What This Means for Individuals

"FDA approved" does not mean "safe." It means approved by a structurally captured regulator operating under the pressures described above. This isn't nihilism—FDA approval is still informative, still better than no review at all. But it requires calibrated skepticism rather than blind trust.

Novel approvals warrant more skepticism than established ones, because post-market surveillance is the weakest link in the system. A drug used safely for decades has a track record that outweighs any pre-approval review. With newly approved drugs, you are, to a meaningful degree, the post-market surveillance—the early adopters who discover the problems that clinical trials missed or concealed.

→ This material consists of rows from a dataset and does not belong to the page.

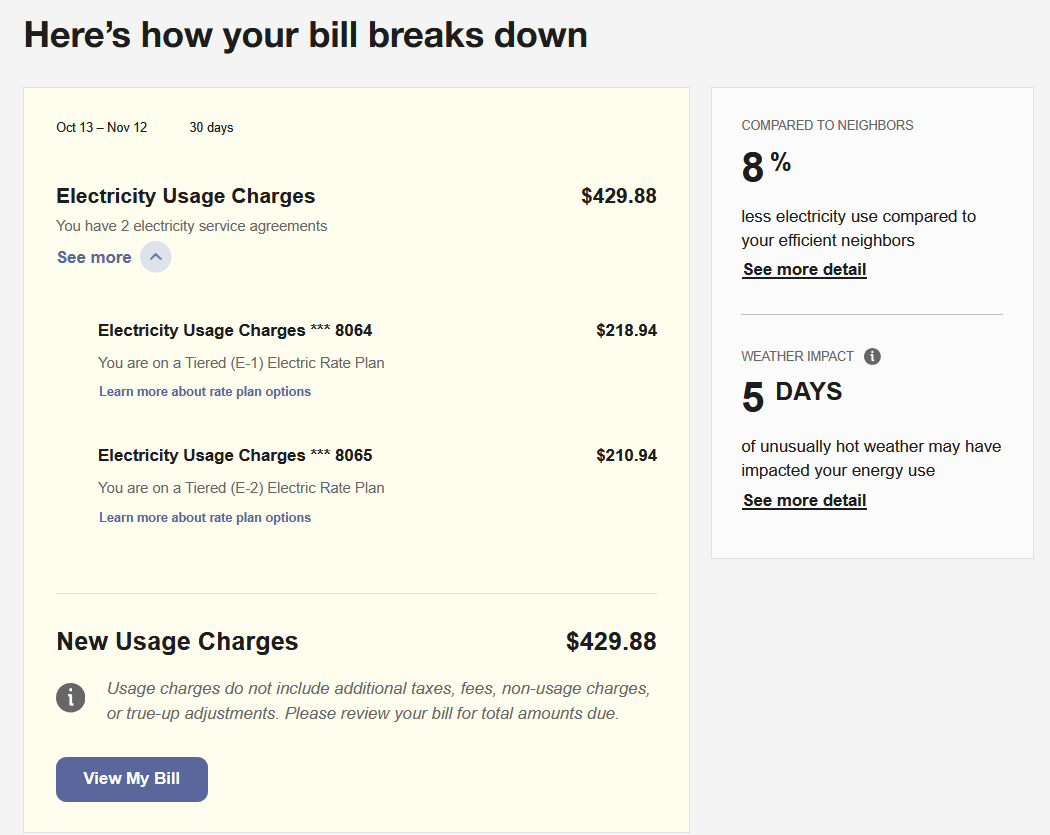
Task: Open See more detail under neighbor comparison
Action: pos(804,269)
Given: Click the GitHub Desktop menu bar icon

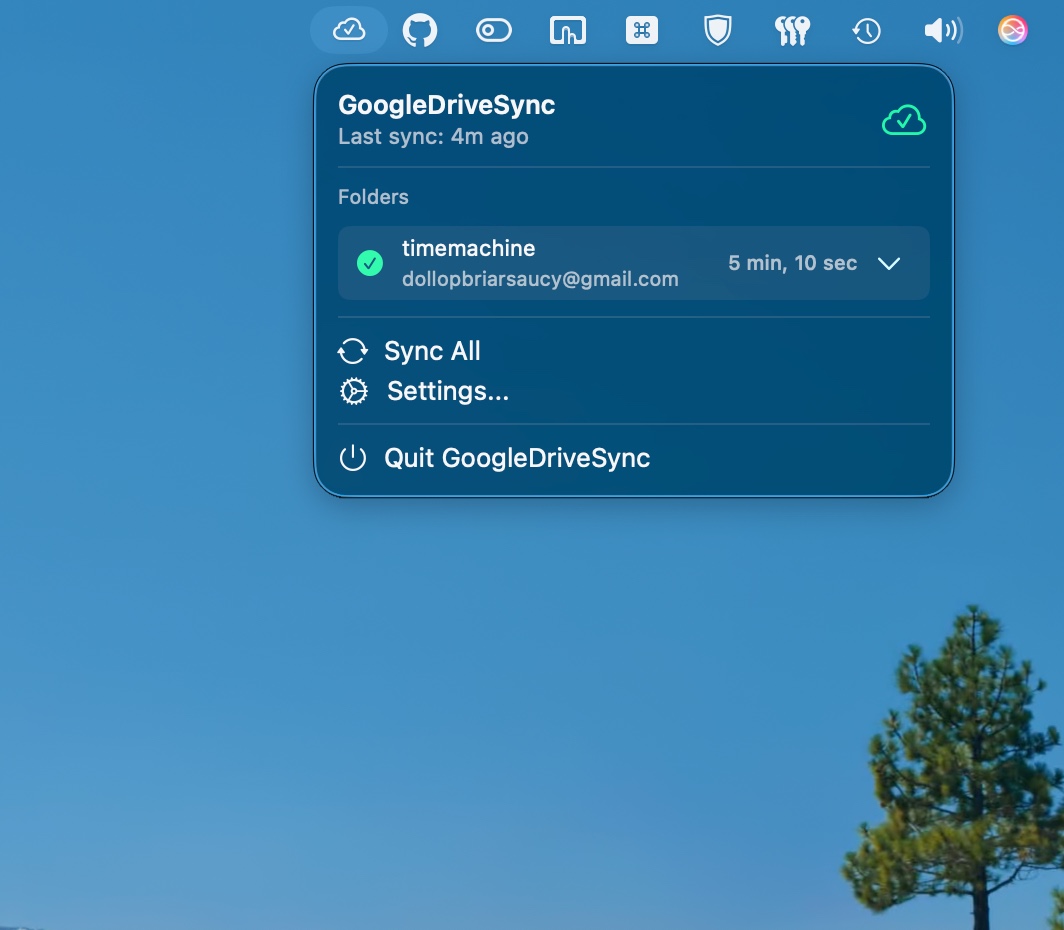Looking at the screenshot, I should click(x=419, y=30).

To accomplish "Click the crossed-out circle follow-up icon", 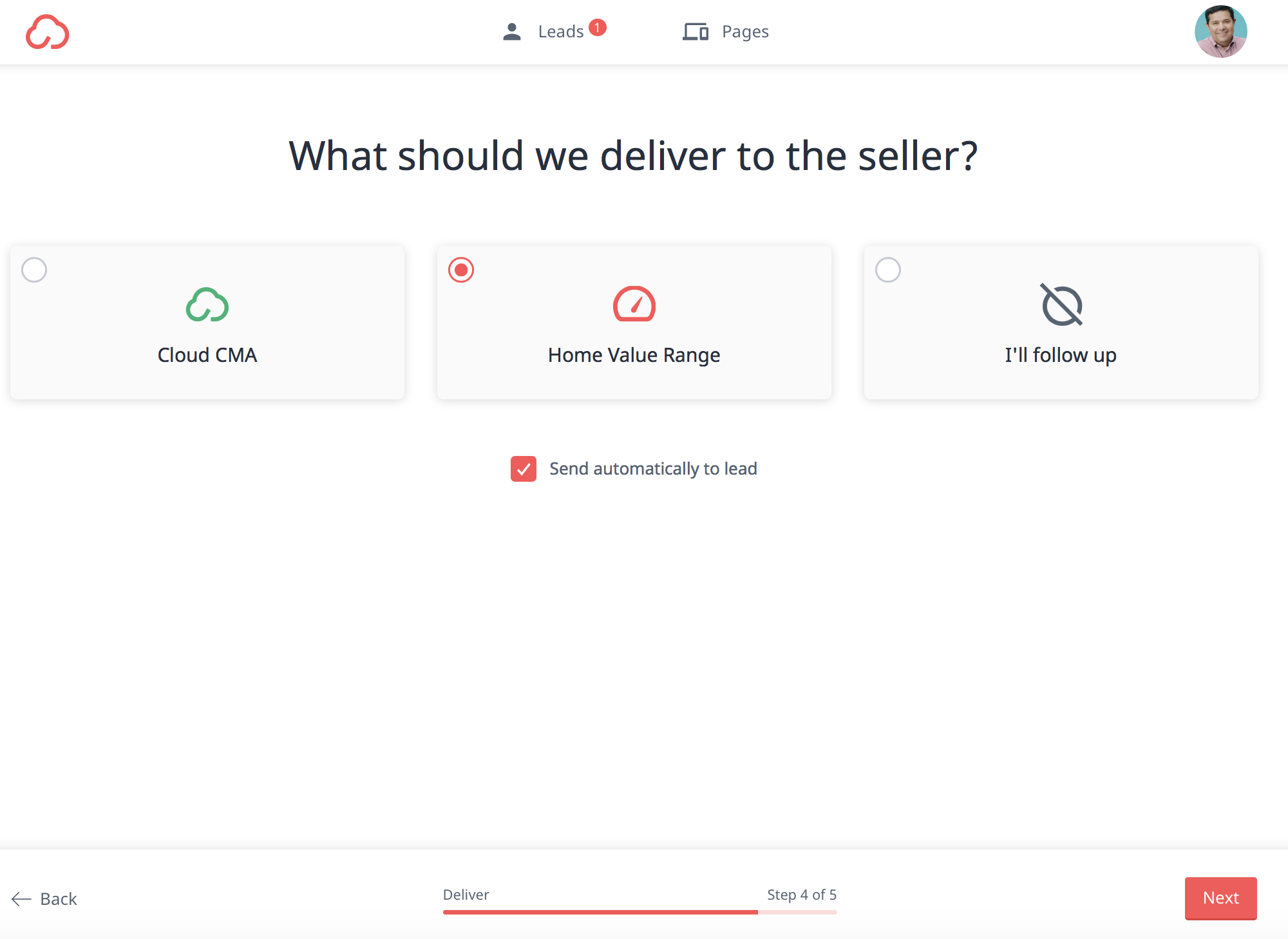I will pyautogui.click(x=1061, y=305).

Independent research—academic studies with transparent funding, international regulatory decisions, Cochrane systematic reviews—provides a partial corrective. No single source escapes all distortions, but triangulating across sources with different distortion patterns approximates truth better than trusting any single captured institution.

The Principle

Health regulators are structurally captured through the revolving door, user fee dependence, information asymmetry, and the logic of concentrated benefits versus diffuse costs. This capture is not a failure of the system. It is the system operating according to its actual incentive structure. The same pattern appears in financial regulation, environmental regulation, telecommunications—wherever a concentrated industry interacts with a resource-constrained regulator, capture is the equilibrium.

If the errors were random, their direction would be random. They aren't random. They consistently favor industry. That directional consistency is the signature of structural capture, not coincidental failure. The structure is the explanation. Everything else is downstream.

How This Was Decoded

This analysis applied the corruption stack framework to health regulation specifically, tracing the same capture dynamics visible in financial regulation, environmental oversight, and telecommunications. The inference paths: incentive analysis predicts capture, historical case studies (OxyContin, Vioxx, GRAS) confirm the predicted pattern, and cross-domain consistency—the same mechanisms producing the same outcomes across unrelated regulatory domains—strengthens the inference. The directionality test is key: if errors were random, they would favor industry and public roughly equally. The consistent industry-favoring direction is the structural fingerprint of capture, not coincidence.